Allogeneic hematopoietic cell transplantation (allo-HCT) is a potentially curative treatment for hematologic malignancies, and other hematologic and immunologic diseases. Donor-derived immune cells identify and attack cancer cells in the patient producing a unique graft-vs.-tumor (GVT) effect. This beneficial response renders allo-HCT one of the most effective forms of tumor immunotherapy. However, alloreactive donor T cells can damage normal host cells thereby causing graft-vs.-host disease (GVHD), which results in substantial morbidity and mortality. To date, GVHD remains as the major obstacle for more successful application of allo-HCT. Of special significance in this context are a number of cytotoxic pathways that are involved in GVHD and GVT response as well as donor cell engraftment. In this review, we summarize progress in the investigation of these cytotoxic pathways, including Fas/Fas ligand (FasL), perforin/granzyme, and cytokine pathways. Many studies have delineated their distinct operating mechanisms and how they are involved in the complex cellular interactions amongst donor, host, tumor, and infectious pathogens. Driven by progressing elucidation of their contributions in immune reconstitution and regulation, various interventional strategies targeting these pathways have entered translational stages with aims to improve the effectiveness of allo-HCT.

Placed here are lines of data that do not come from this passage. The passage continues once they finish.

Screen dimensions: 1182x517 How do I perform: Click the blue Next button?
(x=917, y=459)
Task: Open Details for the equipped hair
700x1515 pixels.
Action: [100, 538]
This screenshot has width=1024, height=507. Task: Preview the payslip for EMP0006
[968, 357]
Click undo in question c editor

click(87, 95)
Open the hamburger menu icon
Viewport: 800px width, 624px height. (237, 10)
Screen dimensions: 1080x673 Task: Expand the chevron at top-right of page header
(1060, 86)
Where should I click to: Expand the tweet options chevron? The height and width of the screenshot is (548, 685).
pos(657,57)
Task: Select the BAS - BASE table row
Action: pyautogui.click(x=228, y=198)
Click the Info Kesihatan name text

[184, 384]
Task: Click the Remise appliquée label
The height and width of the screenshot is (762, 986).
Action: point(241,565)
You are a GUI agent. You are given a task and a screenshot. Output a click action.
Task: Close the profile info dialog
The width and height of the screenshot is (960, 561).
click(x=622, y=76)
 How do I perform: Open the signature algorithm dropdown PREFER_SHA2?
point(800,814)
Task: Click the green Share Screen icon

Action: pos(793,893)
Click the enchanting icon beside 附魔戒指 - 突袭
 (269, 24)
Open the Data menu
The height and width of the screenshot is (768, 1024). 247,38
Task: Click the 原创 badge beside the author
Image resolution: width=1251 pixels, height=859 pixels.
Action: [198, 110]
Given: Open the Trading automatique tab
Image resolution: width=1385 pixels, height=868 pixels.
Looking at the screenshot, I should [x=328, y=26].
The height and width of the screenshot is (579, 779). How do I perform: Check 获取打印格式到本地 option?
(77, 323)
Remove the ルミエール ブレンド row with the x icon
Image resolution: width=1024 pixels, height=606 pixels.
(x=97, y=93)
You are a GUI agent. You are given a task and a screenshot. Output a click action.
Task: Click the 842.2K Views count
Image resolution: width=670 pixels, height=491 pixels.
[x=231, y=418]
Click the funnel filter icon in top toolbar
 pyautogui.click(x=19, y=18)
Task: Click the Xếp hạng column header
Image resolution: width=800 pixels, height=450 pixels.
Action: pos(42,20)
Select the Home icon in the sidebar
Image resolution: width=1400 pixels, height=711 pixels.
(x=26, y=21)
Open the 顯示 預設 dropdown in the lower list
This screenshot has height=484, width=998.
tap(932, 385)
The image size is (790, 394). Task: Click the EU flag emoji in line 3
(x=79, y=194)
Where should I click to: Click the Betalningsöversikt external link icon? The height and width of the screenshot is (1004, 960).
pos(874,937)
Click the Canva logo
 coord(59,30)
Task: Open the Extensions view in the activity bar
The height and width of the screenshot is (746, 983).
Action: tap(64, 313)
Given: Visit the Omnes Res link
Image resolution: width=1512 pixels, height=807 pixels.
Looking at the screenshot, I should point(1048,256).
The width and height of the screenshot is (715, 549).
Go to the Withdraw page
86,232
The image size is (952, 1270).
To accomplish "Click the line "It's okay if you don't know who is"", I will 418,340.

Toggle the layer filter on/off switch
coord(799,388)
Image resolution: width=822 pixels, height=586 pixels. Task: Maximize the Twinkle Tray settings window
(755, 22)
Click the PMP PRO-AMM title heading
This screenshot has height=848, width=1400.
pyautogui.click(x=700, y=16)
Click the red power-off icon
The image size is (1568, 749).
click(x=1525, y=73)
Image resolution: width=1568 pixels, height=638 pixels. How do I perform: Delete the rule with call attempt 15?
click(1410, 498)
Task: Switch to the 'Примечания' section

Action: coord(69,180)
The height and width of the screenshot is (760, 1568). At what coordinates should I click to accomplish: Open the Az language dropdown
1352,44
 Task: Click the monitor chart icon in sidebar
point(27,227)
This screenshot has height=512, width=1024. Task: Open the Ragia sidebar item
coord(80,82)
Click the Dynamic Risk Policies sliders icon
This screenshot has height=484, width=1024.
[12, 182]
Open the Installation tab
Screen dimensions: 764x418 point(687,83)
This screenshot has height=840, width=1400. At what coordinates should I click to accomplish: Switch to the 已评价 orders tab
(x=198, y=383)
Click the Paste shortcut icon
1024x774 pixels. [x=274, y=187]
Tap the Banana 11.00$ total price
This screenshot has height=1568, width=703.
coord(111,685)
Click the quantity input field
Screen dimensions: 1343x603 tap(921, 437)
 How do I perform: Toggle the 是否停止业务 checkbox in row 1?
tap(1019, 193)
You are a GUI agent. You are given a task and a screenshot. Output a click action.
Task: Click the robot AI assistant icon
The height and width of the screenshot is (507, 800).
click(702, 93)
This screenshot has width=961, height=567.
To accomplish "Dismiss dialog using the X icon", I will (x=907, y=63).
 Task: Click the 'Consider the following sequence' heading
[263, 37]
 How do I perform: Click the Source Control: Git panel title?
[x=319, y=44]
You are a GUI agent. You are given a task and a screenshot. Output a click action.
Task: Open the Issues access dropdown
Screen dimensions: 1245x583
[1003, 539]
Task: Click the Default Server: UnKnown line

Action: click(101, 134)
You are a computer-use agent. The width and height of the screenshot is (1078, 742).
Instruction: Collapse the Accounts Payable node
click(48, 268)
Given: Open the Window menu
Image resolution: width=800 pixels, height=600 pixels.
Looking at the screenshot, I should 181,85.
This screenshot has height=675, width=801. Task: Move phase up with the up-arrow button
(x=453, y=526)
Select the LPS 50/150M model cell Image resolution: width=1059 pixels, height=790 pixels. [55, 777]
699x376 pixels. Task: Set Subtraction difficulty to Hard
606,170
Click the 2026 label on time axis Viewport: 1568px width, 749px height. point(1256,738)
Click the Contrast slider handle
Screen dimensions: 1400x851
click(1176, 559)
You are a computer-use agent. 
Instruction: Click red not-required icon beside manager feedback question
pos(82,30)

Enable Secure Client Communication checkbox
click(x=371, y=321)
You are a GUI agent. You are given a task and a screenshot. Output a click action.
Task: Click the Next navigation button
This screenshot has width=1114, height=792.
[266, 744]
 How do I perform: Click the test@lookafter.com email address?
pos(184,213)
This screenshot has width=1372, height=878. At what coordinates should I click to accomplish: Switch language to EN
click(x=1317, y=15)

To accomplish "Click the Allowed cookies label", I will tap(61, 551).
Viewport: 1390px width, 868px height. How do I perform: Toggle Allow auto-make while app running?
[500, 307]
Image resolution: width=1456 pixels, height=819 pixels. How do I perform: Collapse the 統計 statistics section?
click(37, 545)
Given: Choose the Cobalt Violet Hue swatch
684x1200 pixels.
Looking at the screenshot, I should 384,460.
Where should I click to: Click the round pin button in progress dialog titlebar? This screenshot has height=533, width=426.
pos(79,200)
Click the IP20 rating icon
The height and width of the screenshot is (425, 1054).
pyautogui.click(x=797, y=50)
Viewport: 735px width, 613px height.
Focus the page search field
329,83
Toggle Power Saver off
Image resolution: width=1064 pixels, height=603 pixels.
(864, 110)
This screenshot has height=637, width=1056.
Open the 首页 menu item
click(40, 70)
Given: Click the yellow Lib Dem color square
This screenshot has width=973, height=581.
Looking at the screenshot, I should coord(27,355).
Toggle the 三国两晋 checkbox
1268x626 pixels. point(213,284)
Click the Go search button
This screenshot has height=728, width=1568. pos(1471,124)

Granzyme B Contributes to the Optimal Graft-Versus-Tumor Effect Mediated by Conventional CD4+ T Cells.

Granzyme B (GzmB) is a key cytotoxic molecule utilized by T cells to kill pathogen-infected cells or transformed tumor cells. Previous studies using allogeneic hematopoietic cell transplantation (allo-HCT) murine models showed that GzmB is required for CD8+ T cells to cause graft-versus-host disease (GVHD). However, our recent study demonstrated that GzmB-mediated damage of CD8+ T cells diminished their graft-versus-tumor (GVT) activity. In this study, we examined the role of GzmB in GVT effect mediated by conventional CD4+CD25- T cells (CD4+ Tcon). GzmB-/-CD4+ Tcon cells exhibited decreased GVT activity compared to wild-type (WT) CD4+ Tcon cells, suggesting that GzmB is required for the optimal GVT activity of CD4+ Tcon cells. On the other hand, GzmB-/- CD4+CD25+ regulatory T cells were as suppressive as WT regulatory T cells in suppressing GVT activity, which is consistent with our previous report showing that GzmB is not required for regulatory T cell-mediated suppression of GVHD. These results demonstrate that GzmB causes opposite impacts on GVT effect mediated by CD4+CD25- versus CD8+ T cells. Interestingly, GzmB-/- total T cells exhibited GVT activity equivalent to that of WT total T cells, suggesting that the opposite impacts of GzmB on the GVT effect of CD4+CD25- versus CD8+ T cells may neutralize each other, which can only be observed when an individual T cell subset is examined. Importantly, these differential roles suggest that targeting GzmB in selective T cell subsets may have the potential to enhance the beneficial GVT effect.